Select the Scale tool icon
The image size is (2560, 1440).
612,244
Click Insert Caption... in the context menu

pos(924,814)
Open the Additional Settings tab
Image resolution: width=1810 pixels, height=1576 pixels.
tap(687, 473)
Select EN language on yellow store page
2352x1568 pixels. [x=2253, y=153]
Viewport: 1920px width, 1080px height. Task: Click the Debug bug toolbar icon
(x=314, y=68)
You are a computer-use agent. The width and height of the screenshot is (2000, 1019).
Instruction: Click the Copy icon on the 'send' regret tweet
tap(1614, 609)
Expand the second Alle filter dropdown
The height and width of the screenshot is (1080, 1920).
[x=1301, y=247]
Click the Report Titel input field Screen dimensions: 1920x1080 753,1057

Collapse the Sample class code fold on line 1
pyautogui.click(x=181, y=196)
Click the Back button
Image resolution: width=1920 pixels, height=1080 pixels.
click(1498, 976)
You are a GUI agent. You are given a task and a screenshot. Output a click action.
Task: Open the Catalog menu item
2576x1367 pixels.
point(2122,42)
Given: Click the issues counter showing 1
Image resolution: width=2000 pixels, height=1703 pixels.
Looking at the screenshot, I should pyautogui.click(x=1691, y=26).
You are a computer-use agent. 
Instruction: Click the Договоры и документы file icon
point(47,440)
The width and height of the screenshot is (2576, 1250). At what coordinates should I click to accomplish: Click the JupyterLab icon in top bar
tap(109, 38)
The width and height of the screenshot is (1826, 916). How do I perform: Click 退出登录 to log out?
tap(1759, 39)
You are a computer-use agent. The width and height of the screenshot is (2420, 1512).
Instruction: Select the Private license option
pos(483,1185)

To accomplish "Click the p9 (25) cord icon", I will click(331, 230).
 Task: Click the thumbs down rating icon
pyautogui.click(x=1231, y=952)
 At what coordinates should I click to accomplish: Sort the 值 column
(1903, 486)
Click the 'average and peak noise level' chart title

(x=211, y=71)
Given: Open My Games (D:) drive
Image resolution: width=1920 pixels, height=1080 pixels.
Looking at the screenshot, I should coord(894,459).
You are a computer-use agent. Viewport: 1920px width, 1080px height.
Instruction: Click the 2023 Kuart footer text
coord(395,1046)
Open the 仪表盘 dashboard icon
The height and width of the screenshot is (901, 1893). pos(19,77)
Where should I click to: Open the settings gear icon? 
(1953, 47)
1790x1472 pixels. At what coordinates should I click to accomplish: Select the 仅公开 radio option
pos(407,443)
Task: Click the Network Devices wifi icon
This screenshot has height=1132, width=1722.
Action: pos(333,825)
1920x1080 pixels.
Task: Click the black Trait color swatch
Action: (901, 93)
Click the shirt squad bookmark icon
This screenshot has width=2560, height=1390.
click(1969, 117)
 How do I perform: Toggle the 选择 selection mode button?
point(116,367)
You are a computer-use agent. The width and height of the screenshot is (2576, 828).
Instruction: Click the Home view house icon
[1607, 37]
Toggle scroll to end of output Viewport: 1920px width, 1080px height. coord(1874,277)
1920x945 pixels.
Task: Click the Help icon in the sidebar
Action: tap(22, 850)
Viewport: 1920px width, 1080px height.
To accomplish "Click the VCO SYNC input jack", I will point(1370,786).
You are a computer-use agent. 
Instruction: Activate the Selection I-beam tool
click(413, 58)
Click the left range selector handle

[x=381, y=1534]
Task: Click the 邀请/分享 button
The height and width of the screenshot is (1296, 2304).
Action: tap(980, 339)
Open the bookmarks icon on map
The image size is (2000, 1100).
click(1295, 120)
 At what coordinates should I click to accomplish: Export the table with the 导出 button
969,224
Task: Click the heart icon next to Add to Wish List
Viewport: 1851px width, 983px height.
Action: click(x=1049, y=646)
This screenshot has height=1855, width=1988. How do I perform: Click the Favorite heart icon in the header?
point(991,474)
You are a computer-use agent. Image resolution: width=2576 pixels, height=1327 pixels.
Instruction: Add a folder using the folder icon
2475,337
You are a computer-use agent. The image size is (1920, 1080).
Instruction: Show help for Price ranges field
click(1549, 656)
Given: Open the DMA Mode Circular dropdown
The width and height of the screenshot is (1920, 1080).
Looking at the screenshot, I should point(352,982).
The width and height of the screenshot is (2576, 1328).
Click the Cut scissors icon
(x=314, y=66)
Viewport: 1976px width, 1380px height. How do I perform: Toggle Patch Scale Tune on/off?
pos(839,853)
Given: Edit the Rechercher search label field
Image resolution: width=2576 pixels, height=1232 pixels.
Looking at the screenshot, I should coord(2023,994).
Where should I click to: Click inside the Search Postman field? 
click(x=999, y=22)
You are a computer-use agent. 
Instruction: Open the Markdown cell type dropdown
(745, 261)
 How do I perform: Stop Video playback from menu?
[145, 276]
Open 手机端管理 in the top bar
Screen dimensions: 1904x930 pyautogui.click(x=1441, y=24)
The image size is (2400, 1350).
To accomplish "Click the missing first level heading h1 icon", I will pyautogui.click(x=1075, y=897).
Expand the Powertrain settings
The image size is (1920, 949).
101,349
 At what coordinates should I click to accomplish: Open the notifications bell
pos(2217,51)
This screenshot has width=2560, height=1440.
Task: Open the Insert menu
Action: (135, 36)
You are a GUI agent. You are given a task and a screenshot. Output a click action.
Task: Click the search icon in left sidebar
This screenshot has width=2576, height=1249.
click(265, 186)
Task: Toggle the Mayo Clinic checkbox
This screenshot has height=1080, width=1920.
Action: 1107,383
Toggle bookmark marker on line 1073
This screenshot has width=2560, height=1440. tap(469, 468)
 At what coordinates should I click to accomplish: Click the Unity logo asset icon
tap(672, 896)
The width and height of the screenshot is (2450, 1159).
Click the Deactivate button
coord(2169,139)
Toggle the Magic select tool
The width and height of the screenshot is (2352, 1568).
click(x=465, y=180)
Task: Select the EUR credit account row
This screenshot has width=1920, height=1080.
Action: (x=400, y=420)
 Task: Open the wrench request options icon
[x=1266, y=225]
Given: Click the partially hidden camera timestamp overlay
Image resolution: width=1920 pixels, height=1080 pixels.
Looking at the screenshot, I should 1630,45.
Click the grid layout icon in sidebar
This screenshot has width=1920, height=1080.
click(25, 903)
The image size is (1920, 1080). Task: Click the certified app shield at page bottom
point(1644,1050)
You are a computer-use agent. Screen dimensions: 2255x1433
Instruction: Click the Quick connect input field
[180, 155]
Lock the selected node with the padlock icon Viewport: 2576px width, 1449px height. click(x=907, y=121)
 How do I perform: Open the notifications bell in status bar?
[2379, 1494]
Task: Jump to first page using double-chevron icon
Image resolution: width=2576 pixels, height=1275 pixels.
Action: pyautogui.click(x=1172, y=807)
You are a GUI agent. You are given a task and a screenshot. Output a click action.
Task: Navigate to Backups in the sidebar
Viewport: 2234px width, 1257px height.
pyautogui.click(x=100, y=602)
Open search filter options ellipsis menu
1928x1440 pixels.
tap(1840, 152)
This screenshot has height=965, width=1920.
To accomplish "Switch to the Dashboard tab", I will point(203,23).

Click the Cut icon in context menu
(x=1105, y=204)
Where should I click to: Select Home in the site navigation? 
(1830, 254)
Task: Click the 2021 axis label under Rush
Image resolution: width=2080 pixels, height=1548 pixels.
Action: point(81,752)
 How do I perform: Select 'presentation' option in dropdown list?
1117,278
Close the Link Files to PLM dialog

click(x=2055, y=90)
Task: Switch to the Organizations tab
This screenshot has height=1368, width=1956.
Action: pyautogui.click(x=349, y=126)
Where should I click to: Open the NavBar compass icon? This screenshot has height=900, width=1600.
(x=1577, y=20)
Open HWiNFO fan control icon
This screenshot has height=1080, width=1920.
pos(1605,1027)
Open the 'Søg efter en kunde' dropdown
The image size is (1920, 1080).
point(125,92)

▸ **Activity**: Give all of the material again, exactly.

▸ **Solution for this exercise**:
Select the Scale tool icon
The image size is (2560, 1440).
612,244
Click Insert Caption... in the context menu

pos(924,814)
Open the Additional Settings tab
Image resolution: width=1810 pixels, height=1576 pixels.
tap(687, 473)
Select EN language on yellow store page
2352x1568 pixels. [x=2253, y=153]
Viewport: 1920px width, 1080px height. Task: Click the Debug bug toolbar icon
(x=314, y=68)
You are a computer-use agent. The width and height of the screenshot is (2000, 1019).
Instruction: Click the Copy icon on the 'send' regret tweet
tap(1614, 609)
Expand the second Alle filter dropdown
The height and width of the screenshot is (1080, 1920).
[x=1301, y=247]
Click the Report Titel input field Screen dimensions: 1920x1080 753,1057

Collapse the Sample class code fold on line 1
pyautogui.click(x=181, y=196)
Click the Back button
Image resolution: width=1920 pixels, height=1080 pixels.
click(1498, 976)
You are a GUI agent. You are given a task and a screenshot. Output a click action.
Task: Open the Catalog menu item
2576x1367 pixels.
point(2122,42)
Given: Click the issues counter showing 1
Image resolution: width=2000 pixels, height=1703 pixels.
Looking at the screenshot, I should pyautogui.click(x=1691, y=26).
You are a computer-use agent. 
Instruction: Click the Договоры и документы file icon
point(47,440)
The width and height of the screenshot is (2576, 1250). At what coordinates should I click to accomplish: Click the JupyterLab icon in top bar
tap(109, 38)
The width and height of the screenshot is (1826, 916). How do I perform: Click 退出登录 to log out?
tap(1759, 39)
You are a computer-use agent. The width and height of the screenshot is (2420, 1512).
Instruction: Select the Private license option
pos(483,1185)

To accomplish "Click the p9 (25) cord icon", I will click(331, 230).
 Task: Click the thumbs down rating icon
pyautogui.click(x=1231, y=952)
 At what coordinates should I click to accomplish: Sort the 值 column
(1903, 486)
Click the 'average and peak noise level' chart title

(x=211, y=71)
Given: Open My Games (D:) drive
Image resolution: width=1920 pixels, height=1080 pixels.
Looking at the screenshot, I should coord(894,459).
You are a computer-use agent. Viewport: 1920px width, 1080px height.
Instruction: Click the 2023 Kuart footer text
coord(395,1046)
Open the 仪表盘 dashboard icon
The height and width of the screenshot is (901, 1893). pos(19,77)
Where should I click to: Open the settings gear icon? 
(1953, 47)
1790x1472 pixels. At what coordinates should I click to accomplish: Select the 仅公开 radio option
pos(407,443)
Task: Click the Network Devices wifi icon
This screenshot has height=1132, width=1722.
Action: pos(333,825)
1920x1080 pixels.
Task: Click the black Trait color swatch
Action: (901, 93)
Click the shirt squad bookmark icon
This screenshot has width=2560, height=1390.
click(1969, 117)
 How do I perform: Toggle the 选择 selection mode button?
point(116,367)
You are a computer-use agent. The width and height of the screenshot is (2576, 828).
Instruction: Click the Home view house icon
[1607, 37]
Toggle scroll to end of output Viewport: 1920px width, 1080px height. coord(1874,277)
1920x945 pixels.
Task: Click the Help icon in the sidebar
Action: tap(22, 850)
Viewport: 1920px width, 1080px height.
To accomplish "Click the VCO SYNC input jack", I will point(1370,786).
You are a computer-use agent. 
Instruction: Activate the Selection I-beam tool
click(413, 58)
Click the left range selector handle

[x=381, y=1534]
Task: Click the 邀请/分享 button
The height and width of the screenshot is (1296, 2304).
Action: tap(980, 339)
Open the bookmarks icon on map
The image size is (2000, 1100).
click(1295, 120)
 At what coordinates should I click to accomplish: Export the table with the 导出 button
969,224
Task: Click the heart icon next to Add to Wish List
Viewport: 1851px width, 983px height.
Action: click(x=1049, y=646)
This screenshot has height=1855, width=1988. How do I perform: Click the Favorite heart icon in the header?
point(991,474)
You are a computer-use agent. Image resolution: width=2576 pixels, height=1327 pixels.
Instruction: Add a folder using the folder icon
2475,337
You are a computer-use agent. The image size is (1920, 1080).
Instruction: Show help for Price ranges field
click(1549, 656)
Given: Open the DMA Mode Circular dropdown
The width and height of the screenshot is (1920, 1080).
Looking at the screenshot, I should point(352,982).
The width and height of the screenshot is (2576, 1328).
Click the Cut scissors icon
(x=314, y=66)
Viewport: 1976px width, 1380px height. How do I perform: Toggle Patch Scale Tune on/off?
pos(839,853)
Given: Edit the Rechercher search label field
Image resolution: width=2576 pixels, height=1232 pixels.
Looking at the screenshot, I should coord(2023,994).
Where should I click to: Click inside the Search Postman field? 
click(x=999, y=22)
You are a computer-use agent. 
Instruction: Open the Markdown cell type dropdown
(745, 261)
 How do I perform: Stop Video playback from menu?
[145, 276]
Open 手机端管理 in the top bar
Screen dimensions: 1904x930 pyautogui.click(x=1441, y=24)
The image size is (2400, 1350).
To accomplish "Click the missing first level heading h1 icon", I will pyautogui.click(x=1075, y=897).
Expand the Powertrain settings
The image size is (1920, 949).
101,349
 At what coordinates should I click to accomplish: Open the notifications bell
pos(2217,51)
This screenshot has width=2560, height=1440.
Task: Open the Insert menu
Action: (135, 36)
You are a GUI agent. You are given a task and a screenshot. Output a click action.
Task: Click the search icon in left sidebar
This screenshot has width=2576, height=1249.
click(265, 186)
Task: Toggle the Mayo Clinic checkbox
This screenshot has height=1080, width=1920.
Action: 1107,383
Toggle bookmark marker on line 1073
This screenshot has width=2560, height=1440. tap(469, 468)
 At what coordinates should I click to accomplish: Click the Unity logo asset icon
tap(672, 896)
The width and height of the screenshot is (2450, 1159).
Click the Deactivate button
coord(2169,139)
Toggle the Magic select tool
The width and height of the screenshot is (2352, 1568).
click(x=465, y=180)
Task: Select the EUR credit account row
This screenshot has width=1920, height=1080.
Action: (x=400, y=420)
 Task: Open the wrench request options icon
[x=1266, y=225]
Given: Click the partially hidden camera timestamp overlay
Image resolution: width=1920 pixels, height=1080 pixels.
Looking at the screenshot, I should 1630,45.
Click the grid layout icon in sidebar
This screenshot has width=1920, height=1080.
click(25, 903)
The image size is (1920, 1080). Task: Click the certified app shield at page bottom
point(1644,1050)
You are a computer-use agent. Screen dimensions: 2255x1433
Instruction: Click the Quick connect input field
[180, 155]
Lock the selected node with the padlock icon Viewport: 2576px width, 1449px height. click(x=907, y=121)
 How do I perform: Open the notifications bell in status bar?
[2379, 1494]
Task: Jump to first page using double-chevron icon
Image resolution: width=2576 pixels, height=1275 pixels.
Action: pyautogui.click(x=1172, y=807)
You are a GUI agent. You are given a task and a screenshot. Output a click action.
Task: Navigate to Backups in the sidebar
Viewport: 2234px width, 1257px height.
pyautogui.click(x=100, y=602)
Open search filter options ellipsis menu
1928x1440 pixels.
tap(1840, 152)
This screenshot has height=965, width=1920.
To accomplish "Switch to the Dashboard tab", I will point(203,23).

Click the Cut icon in context menu
(x=1105, y=204)
Where should I click to: Select Home in the site navigation? 
(1830, 254)
Task: Click the 2021 axis label under Rush
Image resolution: width=2080 pixels, height=1548 pixels.
Action: point(81,752)
 How do I perform: Select 'presentation' option in dropdown list?
1117,278
Close the Link Files to PLM dialog

click(x=2055, y=90)
Task: Switch to the Organizations tab
This screenshot has height=1368, width=1956.
Action: pyautogui.click(x=349, y=126)
Where should I click to: Open the NavBar compass icon? This screenshot has height=900, width=1600.
(x=1577, y=20)
Open HWiNFO fan control icon
This screenshot has height=1080, width=1920.
pos(1605,1027)
Open the 'Søg efter en kunde' dropdown
The image size is (1920, 1080).
point(125,92)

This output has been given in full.